Professor of history examines five conflicts from late 19th century

Research | Books at Memorial

Nineteenth-century Newfoundland was an archetypal borderland — a space where changes in the authority of imperial, national and Indigenous territorial claims shaped the opportunities and identities of a socially diverse population.

Conflicted Colony: Critical Episodes in Nineteenth-Century Newfoundland and Labrador elucidates processes of state information in Newfoundland through a reassessment of key moments in the country’s history.

Five conflicts

Dr. Kurt Korneski, associate professor of history at Memorial, closely examines five conflicts from the late 19th century — the Fortune Bay Dispute of 1878, the St. George’s Bay Dispute of 1889-92, the 1890s Lobster Controversy, the Battle of Foxtrap and disputes over salmon grounds in Hamilton Inlet, Labrador — to explain how local regimes received, challenged and reworked formal and informal diplomatic and commercial arrangements, as well as policies set out by the colonial and imperial government.

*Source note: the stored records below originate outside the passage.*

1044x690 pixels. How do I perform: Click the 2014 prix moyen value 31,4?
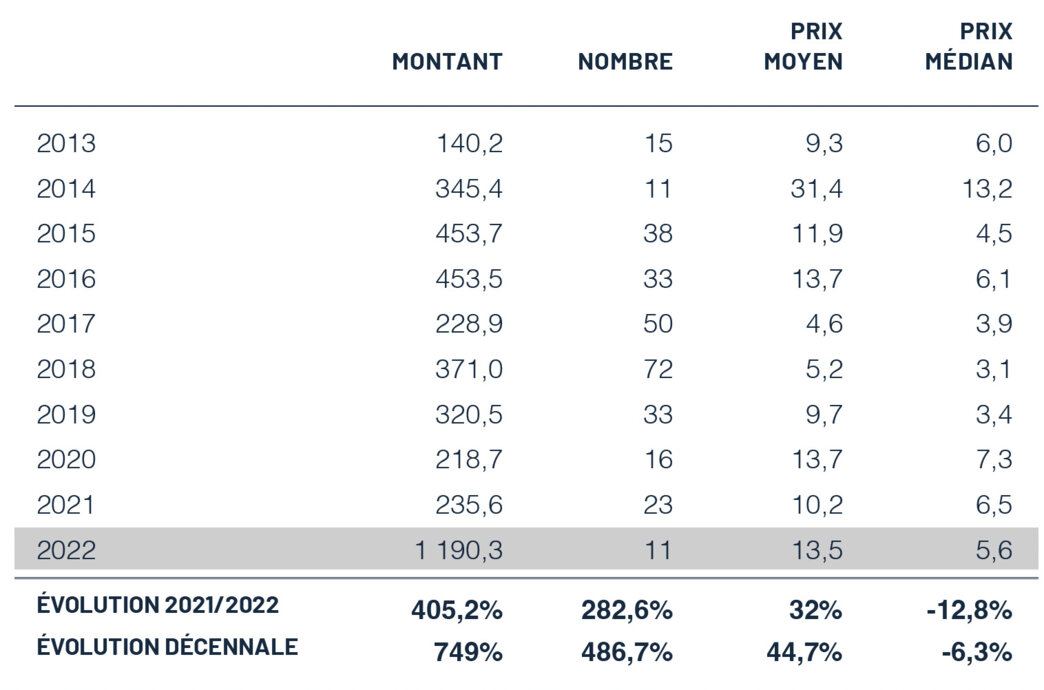coord(817,189)
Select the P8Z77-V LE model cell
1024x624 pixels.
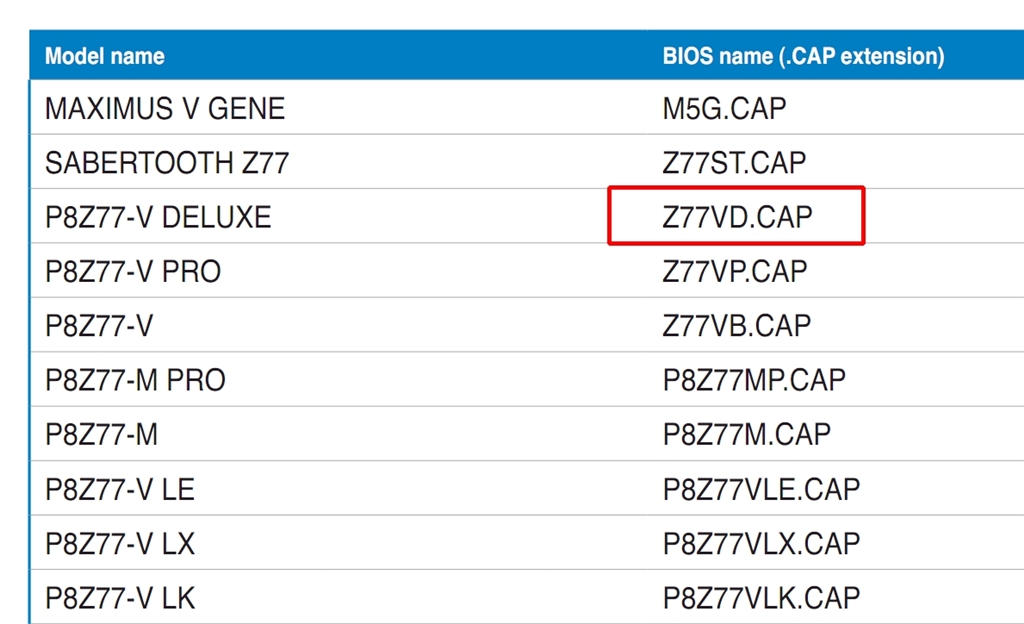point(120,489)
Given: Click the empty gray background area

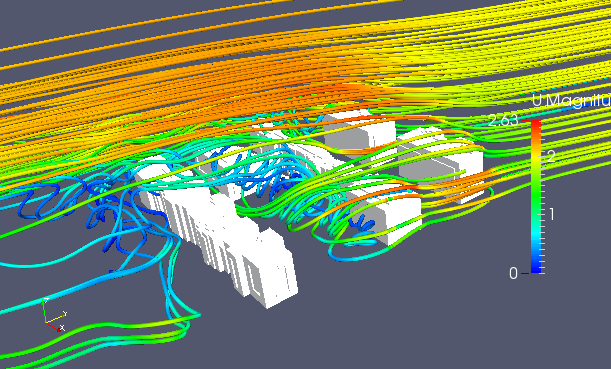Looking at the screenshot, I should [429, 312].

The chapters examine antagonisms and divisions that grew out of clashes between the distinct commercial and social identities of regions in the borderlands and the sensibilities of merchants, politicians and working people on the Avalon Peninsula.

Integrated dominion

Providing new insight into the social history of Newfoundland and Labrador, these disputes illuminate contending perspectives driven by informal systems of governance, political movements and local economic, social, demographic and ecological circumstances.

Conflicted Colony broadens, deepens and clarifies our understanding of how Newfoundlanders became an integrated dominion in the British Empire.

It is published by McGill-Queen’s University Press.